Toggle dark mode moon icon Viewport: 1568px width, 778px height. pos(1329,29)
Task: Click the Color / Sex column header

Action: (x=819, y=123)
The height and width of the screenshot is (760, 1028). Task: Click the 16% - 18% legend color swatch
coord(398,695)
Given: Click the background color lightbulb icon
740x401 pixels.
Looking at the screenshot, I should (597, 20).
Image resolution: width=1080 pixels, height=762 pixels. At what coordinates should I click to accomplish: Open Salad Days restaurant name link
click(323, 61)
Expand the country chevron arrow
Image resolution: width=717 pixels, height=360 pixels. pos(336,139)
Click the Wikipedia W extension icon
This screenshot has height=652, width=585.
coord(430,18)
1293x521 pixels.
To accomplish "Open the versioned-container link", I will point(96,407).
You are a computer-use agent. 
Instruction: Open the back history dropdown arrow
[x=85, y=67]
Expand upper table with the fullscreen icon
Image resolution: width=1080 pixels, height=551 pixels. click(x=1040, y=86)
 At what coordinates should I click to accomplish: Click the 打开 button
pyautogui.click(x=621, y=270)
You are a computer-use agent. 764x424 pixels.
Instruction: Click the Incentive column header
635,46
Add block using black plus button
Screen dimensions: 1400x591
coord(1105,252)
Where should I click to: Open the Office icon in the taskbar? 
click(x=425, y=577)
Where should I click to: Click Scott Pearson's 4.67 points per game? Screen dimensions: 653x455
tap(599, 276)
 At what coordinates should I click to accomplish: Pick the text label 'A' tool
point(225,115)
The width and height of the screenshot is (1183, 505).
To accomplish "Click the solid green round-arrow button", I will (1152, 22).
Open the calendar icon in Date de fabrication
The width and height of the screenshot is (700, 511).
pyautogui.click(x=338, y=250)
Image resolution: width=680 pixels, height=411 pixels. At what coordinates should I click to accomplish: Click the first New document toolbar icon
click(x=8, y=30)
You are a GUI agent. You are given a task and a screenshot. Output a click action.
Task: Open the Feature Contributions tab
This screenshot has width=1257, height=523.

:::::

What you should do: Your reply should repeat the entire listing, word for word and complete.

Written answer:
Toggle dark mode moon icon Viewport: 1568px width, 778px height. pos(1329,29)
Task: Click the Color / Sex column header

Action: (x=819, y=123)
The height and width of the screenshot is (760, 1028). Task: Click the 16% - 18% legend color swatch
coord(398,695)
Given: Click the background color lightbulb icon
740x401 pixels.
Looking at the screenshot, I should (597, 20).
Image resolution: width=1080 pixels, height=762 pixels. At what coordinates should I click to accomplish: Open Salad Days restaurant name link
click(323, 61)
Expand the country chevron arrow
Image resolution: width=717 pixels, height=360 pixels. pos(336,139)
Click the Wikipedia W extension icon
This screenshot has height=652, width=585.
coord(430,18)
1293x521 pixels.
To accomplish "Open the versioned-container link", I will point(96,407).
You are a computer-use agent. 
Instruction: Open the back history dropdown arrow
[x=85, y=67]
Expand upper table with the fullscreen icon
Image resolution: width=1080 pixels, height=551 pixels. click(x=1040, y=86)
 At what coordinates should I click to accomplish: Click the 打开 button
pyautogui.click(x=621, y=270)
You are a computer-use agent. 764x424 pixels.
Instruction: Click the Incentive column header
635,46
Add block using black plus button
Screen dimensions: 1400x591
coord(1105,252)
Where should I click to: Open the Office icon in the taskbar? 
click(x=425, y=577)
Where should I click to: Click Scott Pearson's 4.67 points per game? Screen dimensions: 653x455
tap(599, 276)
 At what coordinates should I click to accomplish: Pick the text label 'A' tool
point(225,115)
The width and height of the screenshot is (1183, 505).
To accomplish "Click the solid green round-arrow button", I will (1152, 22).
Open the calendar icon in Date de fabrication
The width and height of the screenshot is (700, 511).
pyautogui.click(x=338, y=250)
Image resolution: width=680 pixels, height=411 pixels. At what coordinates should I click to accomplish: Click the first New document toolbar icon
click(x=8, y=30)
You are a GUI agent. You are given a task and a screenshot. Output a click action.
Task: Open the Feature Contributions tab
This screenshot has width=1257, height=523.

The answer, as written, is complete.